The Swedish artist revisits her teenage self for our latest Sweet 16 column
When I was 16 years old I lived with my mom, Evalena, and sister, Maria, in the bohemian neighbourhood Haga in Gothenburg. Haga had at this time transformed from being a crazy hippie/drug-dealing/artist area to a quiet, boring and more expensive family area. The prices of the buildings were increasing as Haga became a tourist attraction and all of a sudden the Bohemians still living there became millionaires. I remember that I despised this new Haga. I thought it lacked life and spirit. I had loved the old Haga with rough, worn down wood houses, trashy record stores and art galleries; I had loved the weird mix of people. My father had a label there called RADIUM 226.05 that me and my sister used to hang out at. It was located in a beautiful old brick building that had once been a washing space for poor people to avoid the spread of cholera. When I was 16 the label had shut down and the building transformed from a creative art space to a SPA. I remembered I felt extremely disappointed with the transformation. Gothenburg was changing rapidly and the childhood place that I liked so much was being lost.
My passion for music started early and at the age of 16 I liked all sorts of genres. I grew up with experimental music and classical music, the music of my mom and dad. Then between 11 and 13 I got into hip hop and RnB, but at 16 I started to create a musical foundation that I still lean on today. I found Diamanda Galás, Patti Smith, PJ Harvey, Tim/Jeff Buckley, Thom Yorke, Björk, Jefferson Airplane, Janis Joplin, Joy Division, Cocteau Twins, The Smiths, Black Sabbath and AC/DC. No one really understood my taste, and as many people tried to classify me I felt that I was neither goth, emo, rock, metal, soul or pop. This was reflected in my clothes. Whatever style I seemed to be wearing for the day, you could always see other styles shine through. I simply followed my taste and combined whatever clothes I thought were interesting.
As I began to explore and follow the music media I remember that I didn’t like the coverage of female artists. I rejected how women were portrayed; I felt that I couldn’t relate to the sexualisation and objectification of them. I liked better how men were portrayed, in their normal clothes with normal faces. I could take them seriously, and they seemed to be taken seriously, unlike the women. The portraits of female musicians made me feel disturbed, stressed, sad and angry because I thought it was so extremely degrading, and not only for the artist posing but also for me as a woman. I felt betrayed and I didn’t know who to be angry with, the women posing, the media shaping them, or the boys liking them. Sometimes I was angry at me being angry at them. As I didn’t want to, or simply couldn’t, play along with the norms, I became an oddball and my creative space became my rescue place. When I played music I felt reinforced and strong. Untouchable.

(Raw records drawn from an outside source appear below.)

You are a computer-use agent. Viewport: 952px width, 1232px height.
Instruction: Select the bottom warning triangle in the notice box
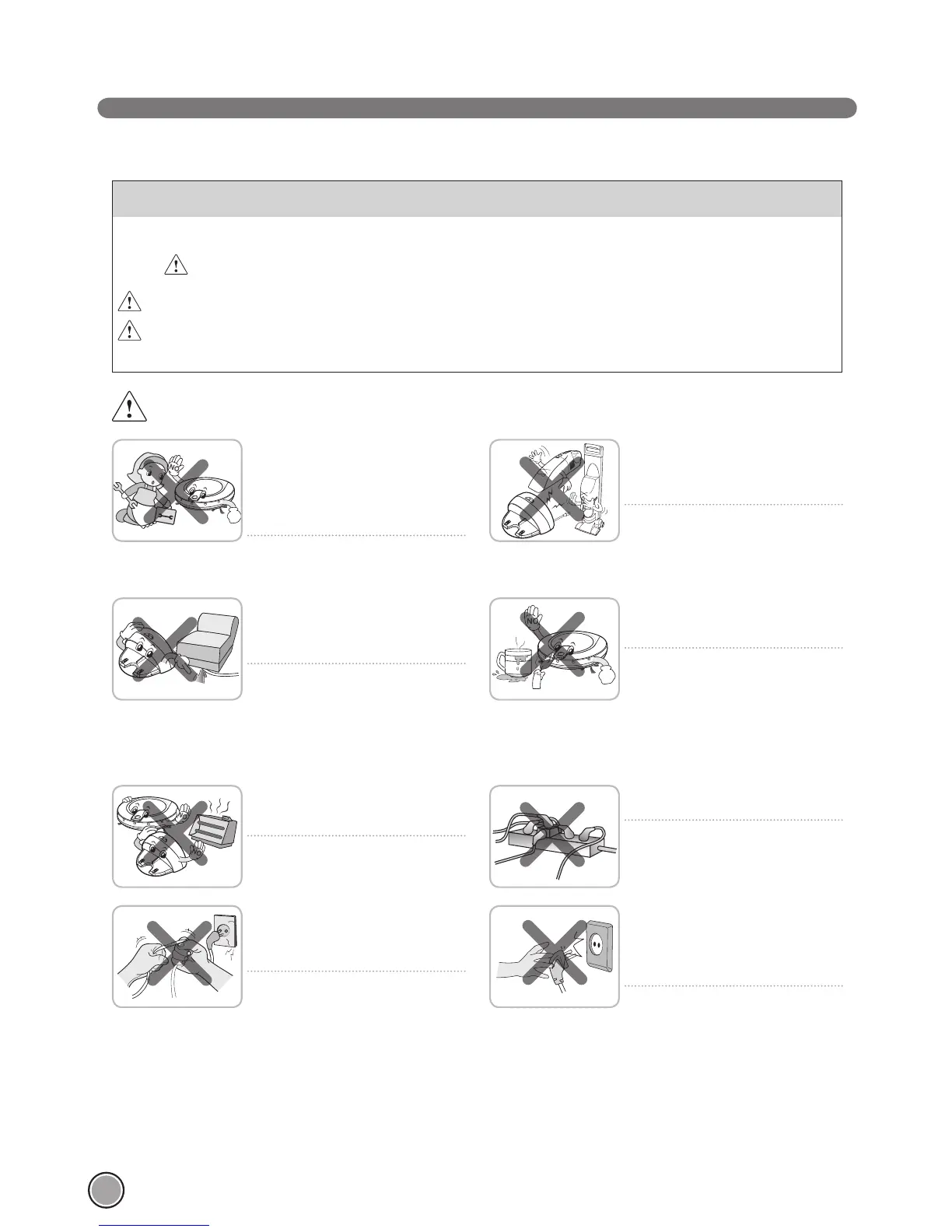pyautogui.click(x=129, y=331)
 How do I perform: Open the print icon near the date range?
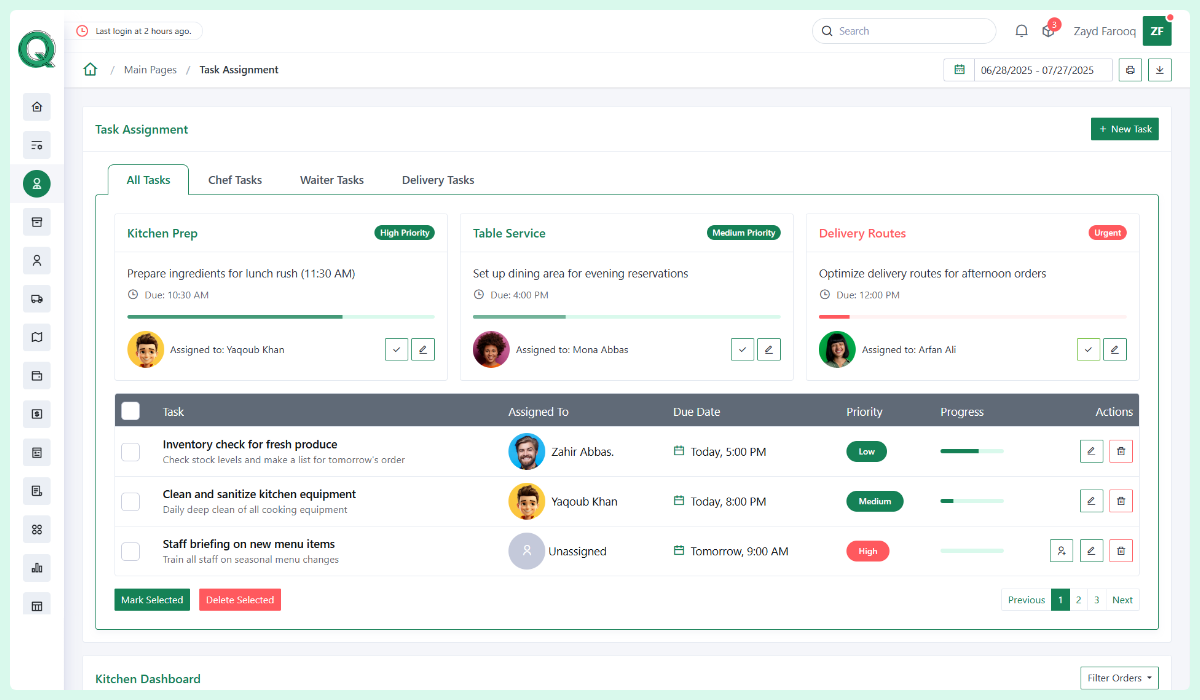(x=1130, y=69)
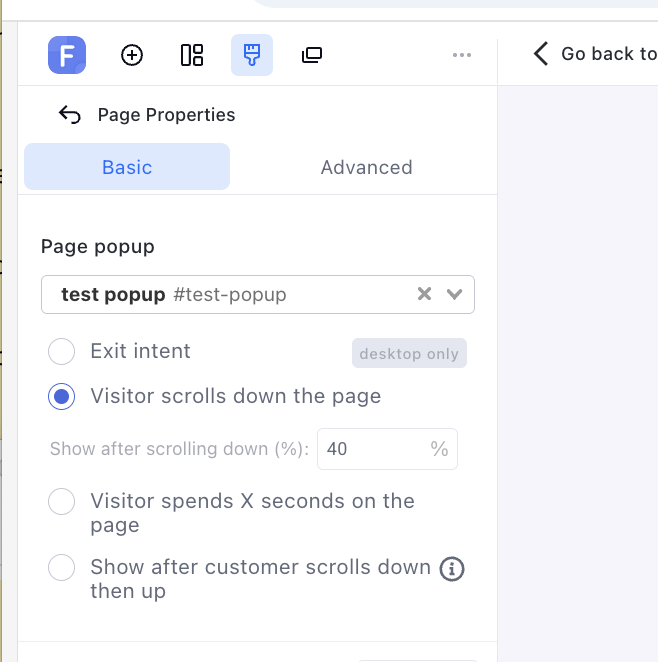Select Visitor scrolls down the page option
Screen dimensions: 658x662
[x=62, y=397]
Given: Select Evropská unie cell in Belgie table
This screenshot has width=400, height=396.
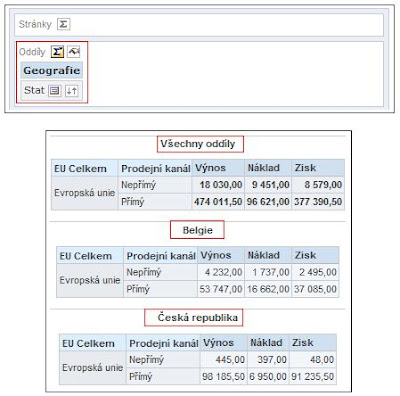Looking at the screenshot, I should click(90, 280).
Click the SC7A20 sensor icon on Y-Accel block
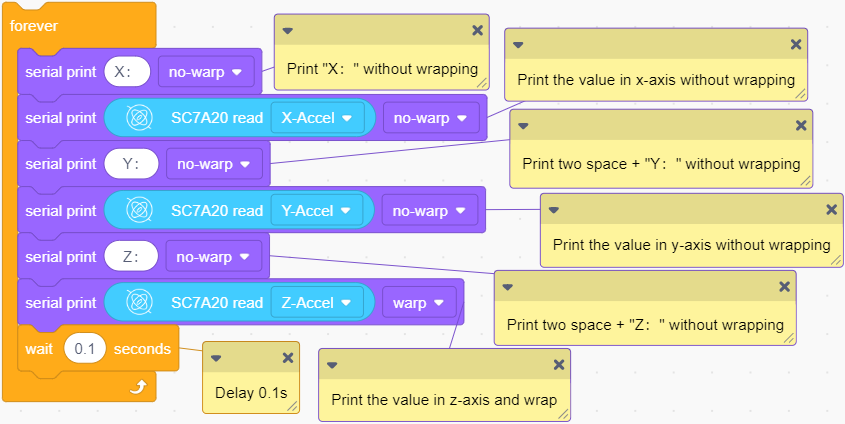The height and width of the screenshot is (424, 845). click(140, 211)
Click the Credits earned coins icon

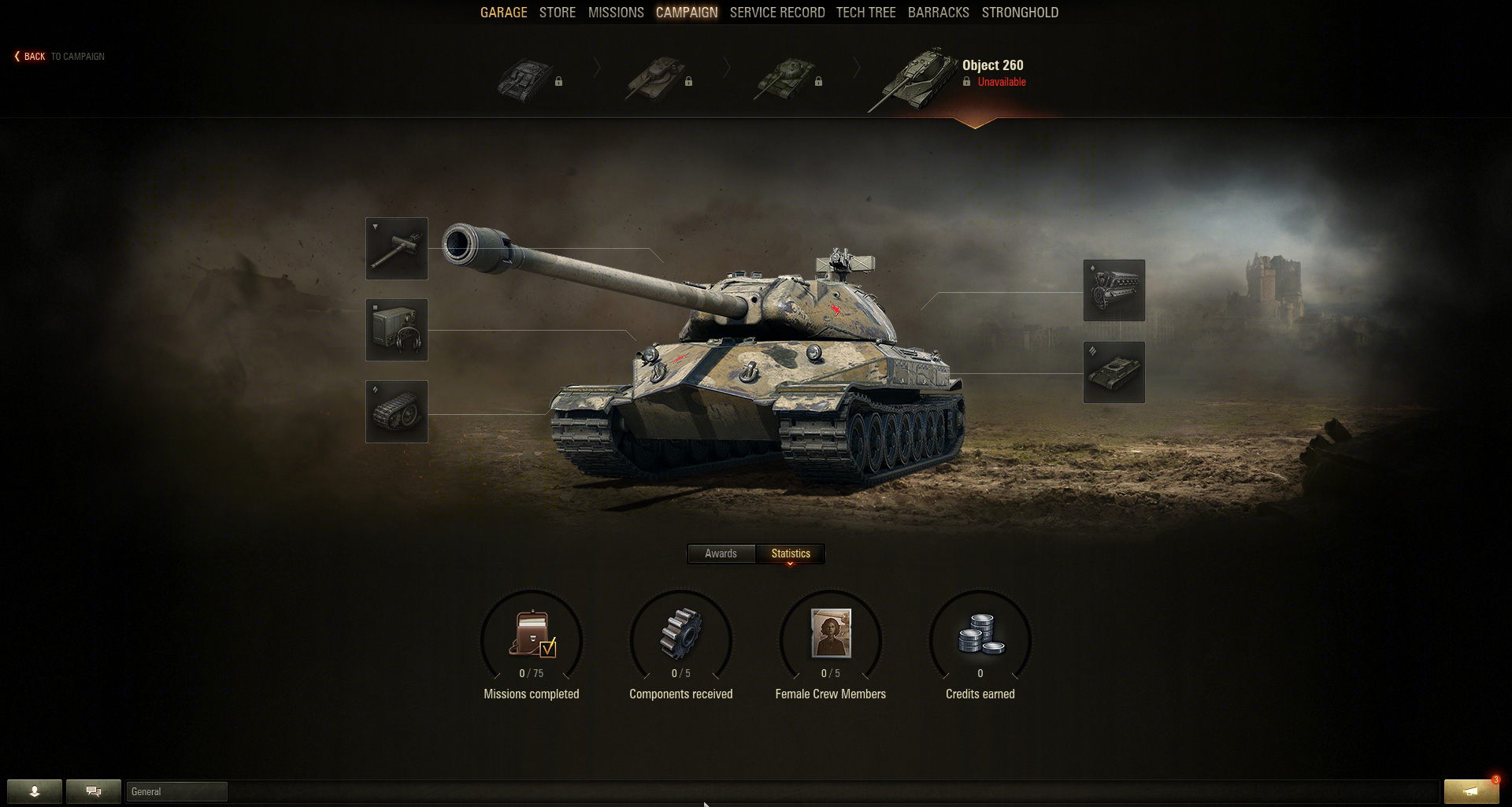point(980,634)
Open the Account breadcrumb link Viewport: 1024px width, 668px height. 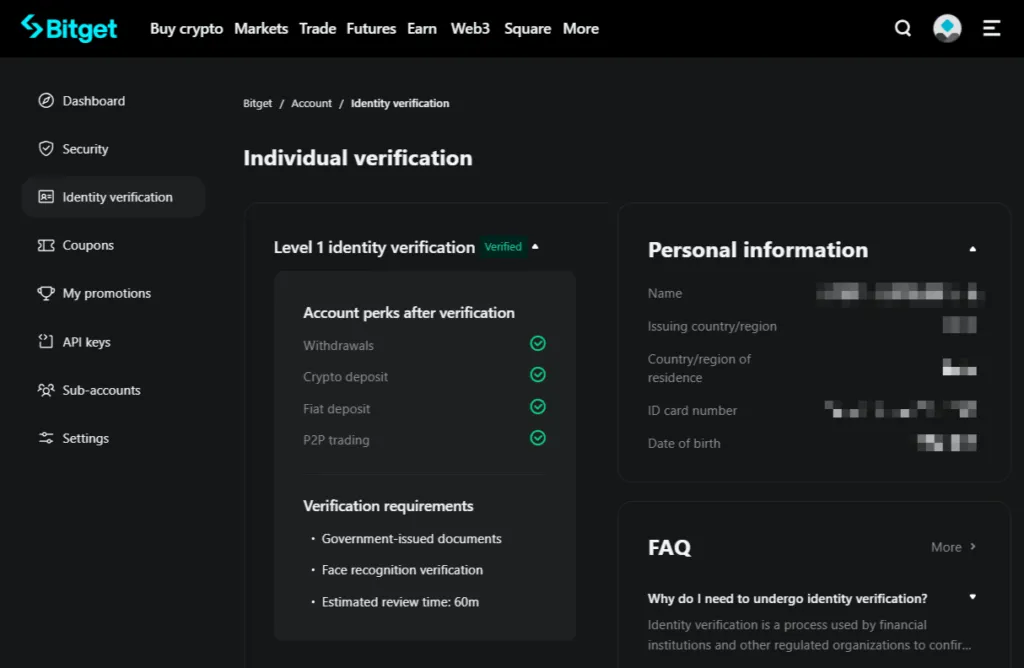click(x=311, y=103)
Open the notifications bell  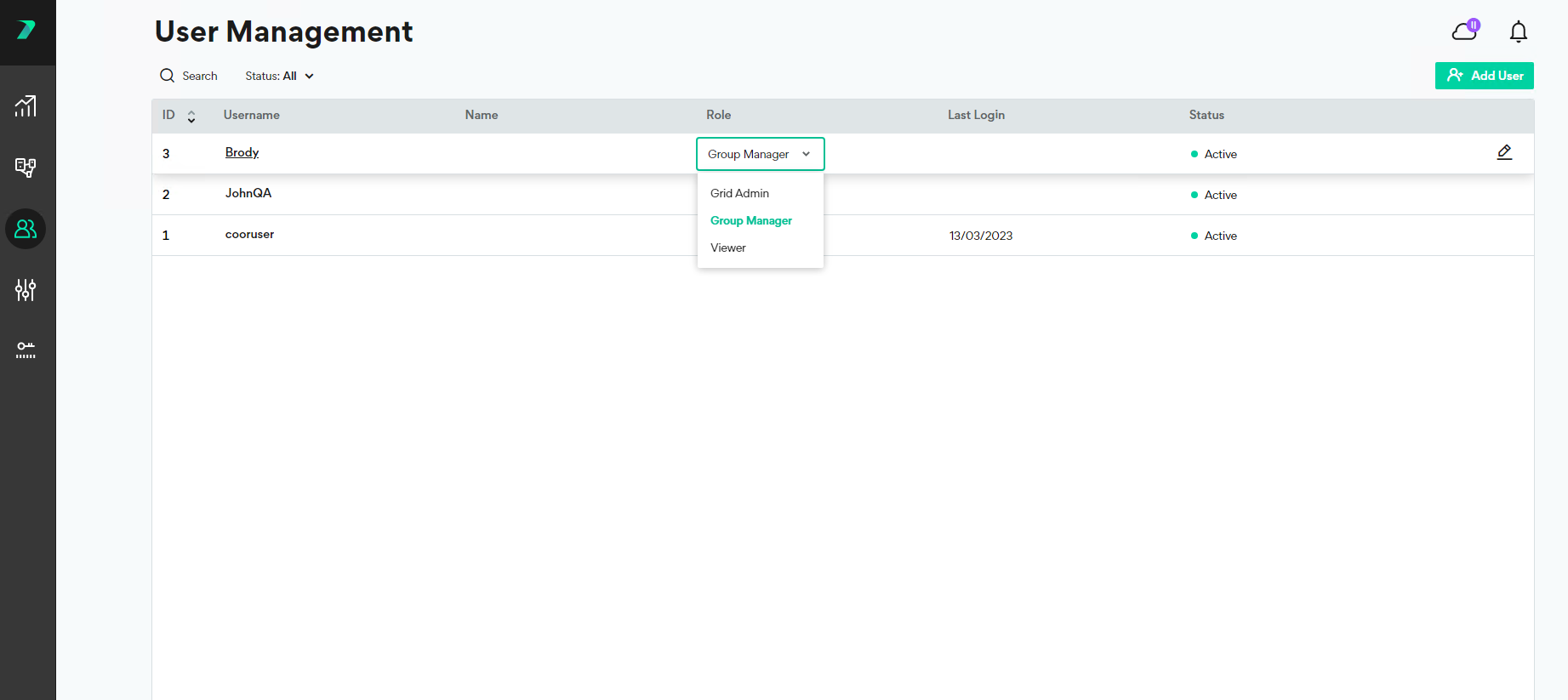[1518, 32]
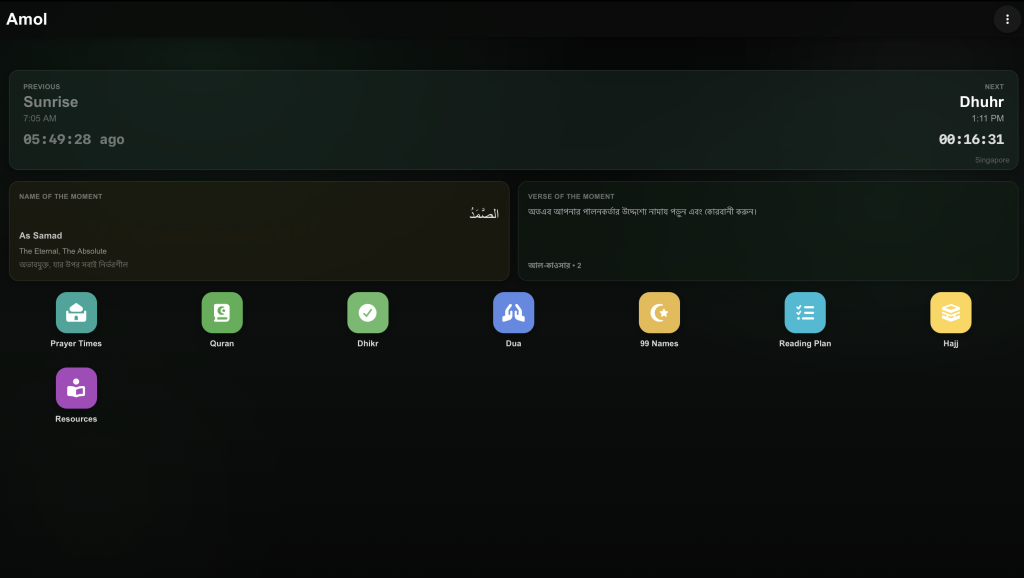Select the Name of the Moment card
1024x578 pixels.
pyautogui.click(x=259, y=231)
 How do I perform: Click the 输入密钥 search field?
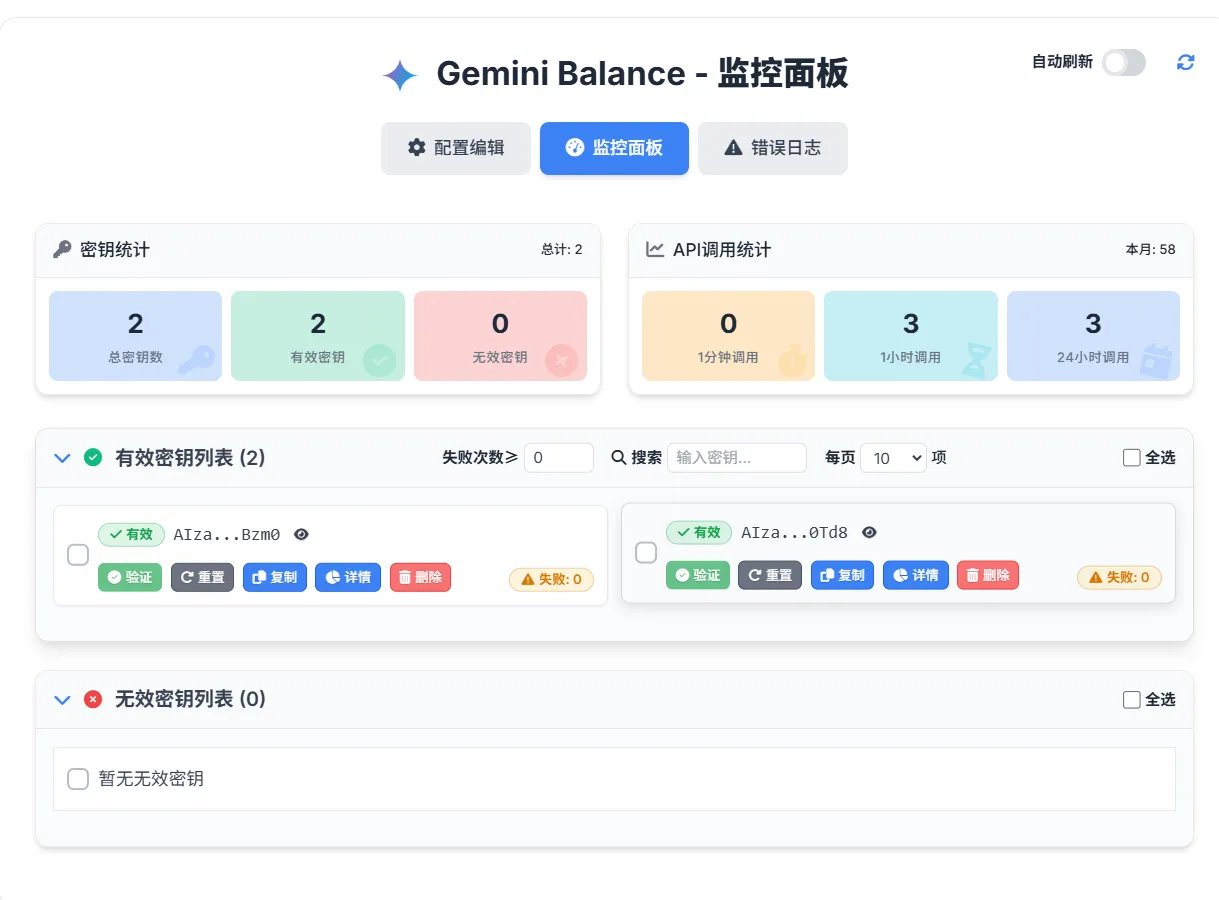tap(737, 457)
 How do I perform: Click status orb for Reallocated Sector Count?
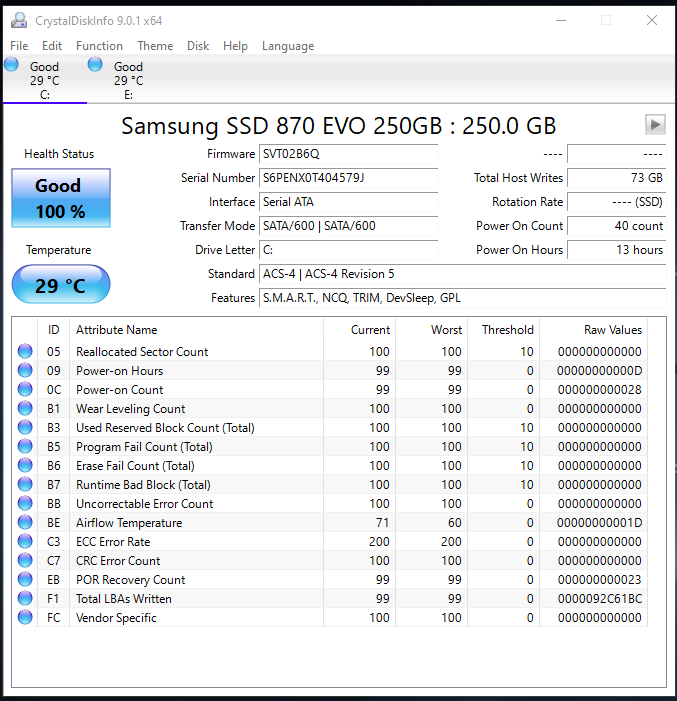[x=25, y=351]
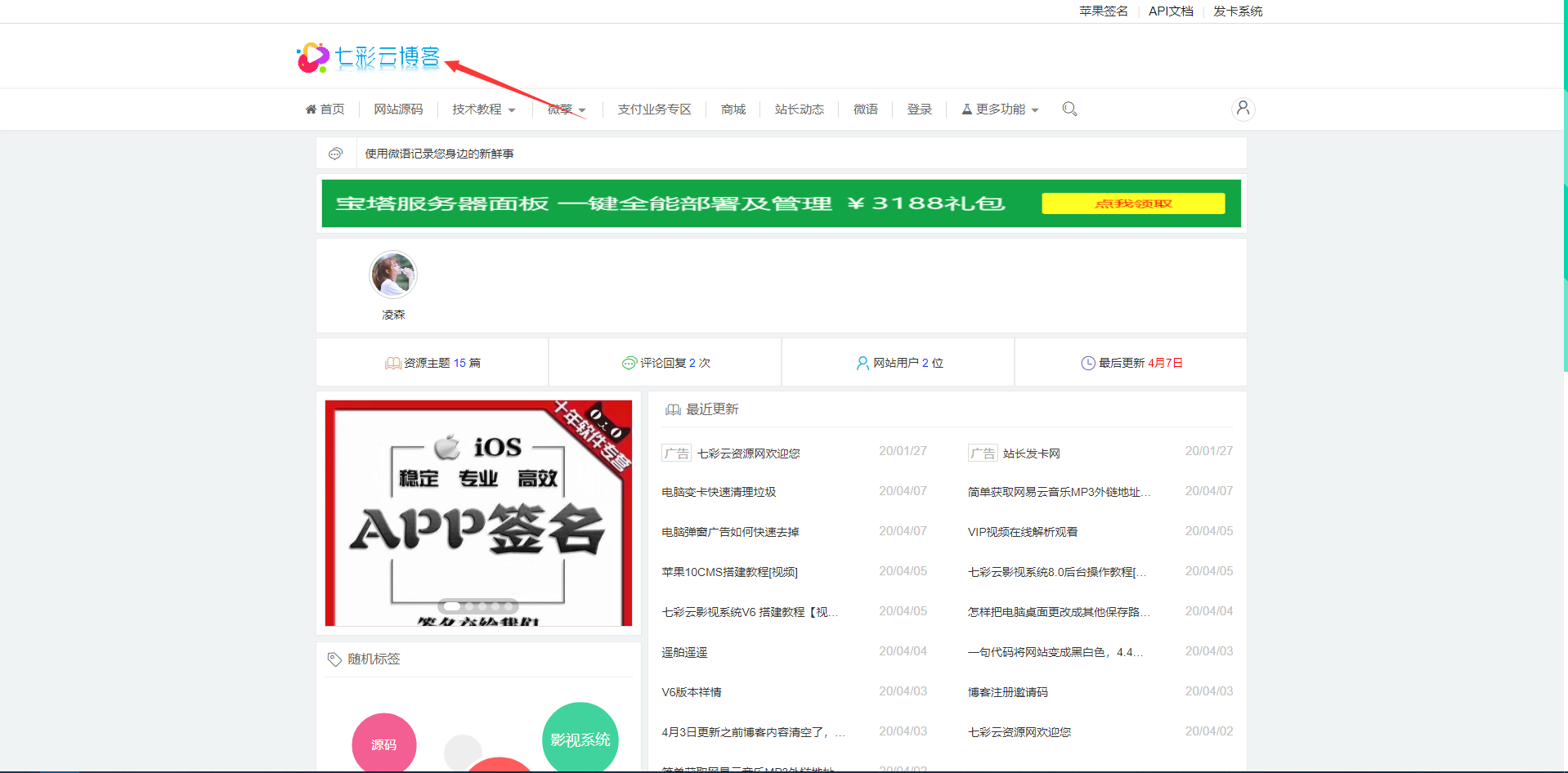
Task: Open the user profile icon
Action: click(x=1243, y=109)

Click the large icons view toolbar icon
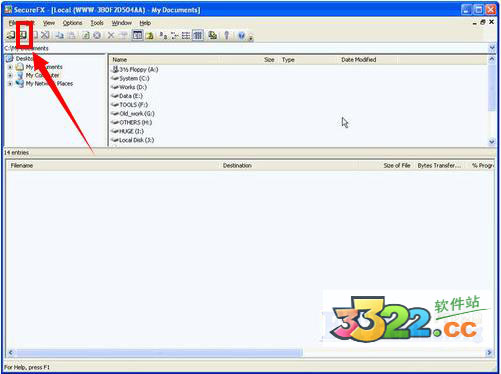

When I started music college at age 16 I met many like minded people, it was a relief. Secondary school had been horrible for me, so college became a turning point in many ways. I felt independent and free and inspired like never before. I found friends. I met four of my current band members there; Joel Fabiansson, Karl Vento, David Sabel and Filip Leyman. Karl Vento was the first one to ask me if I wanted to start a band with him. Our name was Vento and we became quite popular at school playing graduations and parties. Filip Leyman then joined our group of friends and it turned out he was (already then) a producer. He produced our first EP. Later Filip, Karl and I started a pop band strongly inspired by The Sundays, The Smiths and Cocteau Twins. David was a close friend. He had the best energy but we never played together, I never understood his influences or interests until just recently. Joel Fabiansson was in my parallel class and we had different social groups so we weren’t close, but I admired him. One time, during a school concert he completely blew me away when he did one of the best Frank Zappa interpretations I had, and still have, ever seen. He played Zappa guitar and sang Zappa vocals flawlessly. I had no idea that there was such a talanted boy in my school. It is because of this Frank Zappa interpretation I decided to ask Joel if he wanted to join my band in 2014.
To sum it up: today I asked my mom how I was when I was 16 years old. She said: “you took life seriously but you were partying and being prankish, you sang and played piano, you were sketching frenetically on all of your notebooks, you had a period when you went to the court and listened to trials while making paintings of the criminals, you loved Dostojevskij, and you had big plans.” She also said that I seemed to be a happy girl and most of the time I believe I was.